At some point air resistance dominates rolling friction.

Yes, break even (drag vs rolling resistance ) is about 40 km/h (25mi/h) in a sedan, and interestingly only 10 km/h for a bicyclist.

That's because it is quadratic with velocity. A quick measure of air resistance is given by the Bernoulli pressure 1/2*(rho)*(v^2). For 40 m/sec this gives approx 1000 N/m^2. Take this over the cross section of the vehicle (approx 1 sq meter) at the velocity in question and you get a power of 40 kW or about 50 horsepower.

Yes, just so for 1 M^2 at 40m/s = 144 km/h = ~90 mi/h, moving right along. The average car effective drag area is actually a bit lower, Cd*A = ~0.8 M^2, and at the highway speed of 60 mi/h the tractive load for air drag alone is about 18HP. The rolling resistance coeffient for a sedan is about Crr=0.01. So for a one ton vehicle the rolling resistance force is MgCrr = 1000kg x 10 x 0.01 = 100N, a constant over any speed. The power load for rolling resistance is also F x V, so at 60 mi/h we have 100N * 26.6M/s = 2.66kW = 3.6HP. Total tractive load, drag and RR, at 60 mi/h level road, constant speed, 1 ton sedan is ~22HP. Another metric is energy cost per distance, in this case that is 0.27 kWh per mile ( about 3 cents per mile at my electric rates).
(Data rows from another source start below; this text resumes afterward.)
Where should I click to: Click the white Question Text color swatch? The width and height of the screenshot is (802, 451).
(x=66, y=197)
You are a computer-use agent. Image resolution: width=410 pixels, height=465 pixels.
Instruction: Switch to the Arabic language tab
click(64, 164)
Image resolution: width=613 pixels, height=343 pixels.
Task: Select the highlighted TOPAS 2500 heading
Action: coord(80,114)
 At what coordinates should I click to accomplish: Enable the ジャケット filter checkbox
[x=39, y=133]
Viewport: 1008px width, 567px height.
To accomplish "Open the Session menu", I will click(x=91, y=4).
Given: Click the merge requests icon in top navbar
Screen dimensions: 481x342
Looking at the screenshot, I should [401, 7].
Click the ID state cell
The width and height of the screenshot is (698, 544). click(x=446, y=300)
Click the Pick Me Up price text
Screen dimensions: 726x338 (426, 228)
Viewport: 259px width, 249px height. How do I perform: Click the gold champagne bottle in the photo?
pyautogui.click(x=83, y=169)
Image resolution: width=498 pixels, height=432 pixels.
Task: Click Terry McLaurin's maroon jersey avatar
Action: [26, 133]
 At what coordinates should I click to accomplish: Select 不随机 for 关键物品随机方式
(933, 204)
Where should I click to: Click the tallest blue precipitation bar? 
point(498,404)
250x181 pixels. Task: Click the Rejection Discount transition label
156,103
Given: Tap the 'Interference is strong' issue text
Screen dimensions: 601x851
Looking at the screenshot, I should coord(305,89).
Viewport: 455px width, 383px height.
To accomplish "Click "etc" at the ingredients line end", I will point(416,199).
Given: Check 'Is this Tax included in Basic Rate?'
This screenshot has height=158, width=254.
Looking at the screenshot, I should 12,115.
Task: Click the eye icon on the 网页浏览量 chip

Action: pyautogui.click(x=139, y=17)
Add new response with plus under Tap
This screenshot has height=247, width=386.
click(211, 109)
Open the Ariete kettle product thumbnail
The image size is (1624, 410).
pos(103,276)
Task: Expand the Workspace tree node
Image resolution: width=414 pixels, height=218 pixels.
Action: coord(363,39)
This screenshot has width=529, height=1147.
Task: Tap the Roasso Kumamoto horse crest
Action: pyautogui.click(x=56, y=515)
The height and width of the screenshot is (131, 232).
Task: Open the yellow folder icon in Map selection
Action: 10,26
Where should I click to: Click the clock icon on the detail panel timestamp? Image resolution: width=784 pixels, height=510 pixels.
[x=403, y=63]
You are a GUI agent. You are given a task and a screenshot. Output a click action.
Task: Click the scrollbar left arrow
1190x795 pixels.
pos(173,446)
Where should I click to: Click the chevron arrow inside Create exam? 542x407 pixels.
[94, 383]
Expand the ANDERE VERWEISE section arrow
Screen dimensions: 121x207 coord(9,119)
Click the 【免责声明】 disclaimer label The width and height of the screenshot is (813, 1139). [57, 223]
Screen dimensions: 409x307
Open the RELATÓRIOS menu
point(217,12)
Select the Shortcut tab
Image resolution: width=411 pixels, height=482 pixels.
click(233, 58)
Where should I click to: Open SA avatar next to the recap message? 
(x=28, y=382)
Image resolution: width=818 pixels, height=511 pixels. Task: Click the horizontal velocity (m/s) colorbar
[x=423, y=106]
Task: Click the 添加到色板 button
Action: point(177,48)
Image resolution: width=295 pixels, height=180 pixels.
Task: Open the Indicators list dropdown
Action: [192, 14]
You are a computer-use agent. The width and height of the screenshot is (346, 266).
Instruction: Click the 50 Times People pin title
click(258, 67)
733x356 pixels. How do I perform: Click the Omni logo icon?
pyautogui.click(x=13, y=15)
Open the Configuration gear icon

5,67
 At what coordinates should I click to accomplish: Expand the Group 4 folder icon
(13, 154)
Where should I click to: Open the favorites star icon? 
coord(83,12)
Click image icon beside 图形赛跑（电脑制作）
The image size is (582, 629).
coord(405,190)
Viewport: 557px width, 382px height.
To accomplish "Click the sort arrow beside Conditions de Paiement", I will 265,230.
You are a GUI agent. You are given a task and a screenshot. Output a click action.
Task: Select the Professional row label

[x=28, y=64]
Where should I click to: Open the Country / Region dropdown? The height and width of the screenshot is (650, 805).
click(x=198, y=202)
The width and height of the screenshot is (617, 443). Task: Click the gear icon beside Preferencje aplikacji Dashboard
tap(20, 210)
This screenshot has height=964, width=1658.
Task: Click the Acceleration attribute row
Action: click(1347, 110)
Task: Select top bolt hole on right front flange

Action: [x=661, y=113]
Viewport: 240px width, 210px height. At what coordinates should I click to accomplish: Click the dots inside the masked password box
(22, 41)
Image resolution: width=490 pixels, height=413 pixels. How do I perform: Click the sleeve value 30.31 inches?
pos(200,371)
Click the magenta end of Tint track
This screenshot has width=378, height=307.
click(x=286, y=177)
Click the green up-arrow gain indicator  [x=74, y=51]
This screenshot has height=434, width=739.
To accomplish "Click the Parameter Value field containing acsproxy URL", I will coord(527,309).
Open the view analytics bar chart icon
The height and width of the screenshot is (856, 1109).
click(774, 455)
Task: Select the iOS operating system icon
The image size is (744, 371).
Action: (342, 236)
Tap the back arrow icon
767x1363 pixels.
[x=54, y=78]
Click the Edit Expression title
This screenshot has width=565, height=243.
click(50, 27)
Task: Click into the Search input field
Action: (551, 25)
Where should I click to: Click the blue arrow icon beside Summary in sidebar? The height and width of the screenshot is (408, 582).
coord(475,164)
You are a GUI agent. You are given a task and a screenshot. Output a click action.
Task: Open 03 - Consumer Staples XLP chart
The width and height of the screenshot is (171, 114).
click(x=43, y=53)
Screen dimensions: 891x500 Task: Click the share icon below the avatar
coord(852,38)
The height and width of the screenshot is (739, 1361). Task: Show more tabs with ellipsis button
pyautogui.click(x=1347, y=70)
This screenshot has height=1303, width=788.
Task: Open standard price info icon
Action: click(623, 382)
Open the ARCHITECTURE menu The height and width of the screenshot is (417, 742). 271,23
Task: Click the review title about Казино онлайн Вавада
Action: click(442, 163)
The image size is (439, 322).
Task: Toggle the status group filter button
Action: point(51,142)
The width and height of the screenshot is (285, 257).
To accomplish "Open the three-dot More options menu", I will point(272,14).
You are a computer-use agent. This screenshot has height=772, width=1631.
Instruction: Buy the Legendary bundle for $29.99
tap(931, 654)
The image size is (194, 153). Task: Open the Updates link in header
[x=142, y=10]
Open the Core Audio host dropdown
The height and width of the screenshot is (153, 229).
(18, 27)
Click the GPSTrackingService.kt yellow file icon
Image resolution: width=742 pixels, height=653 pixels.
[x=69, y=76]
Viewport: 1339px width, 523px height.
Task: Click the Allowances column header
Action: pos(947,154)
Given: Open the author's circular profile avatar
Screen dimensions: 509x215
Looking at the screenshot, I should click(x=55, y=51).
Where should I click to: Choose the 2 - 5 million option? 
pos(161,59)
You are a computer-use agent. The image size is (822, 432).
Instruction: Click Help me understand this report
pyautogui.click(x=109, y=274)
Streamlining helps only up to a point. That's because the friction of sliding sideways through the air eventually equals the amount of friction of butting headlong into the air. This point occurs for a cylinder approx 40 times its diameter in length. In the above example, then for a cylindrical car 40 meters long and 1 meter in diameter, you would have 100 horsepower consisting of 50 horsepower butt-end friction and 50 horsepower irreducible sliding friction.

True, though there's a 10x gap between the Cd of the average sedan (0.3) and the average airplane (0.03)

From D. McCay's excellent reference on this subject.
The energy cost per 100 km here includes a engine efficiency of 0.25. To get actual tractive load divide by 4.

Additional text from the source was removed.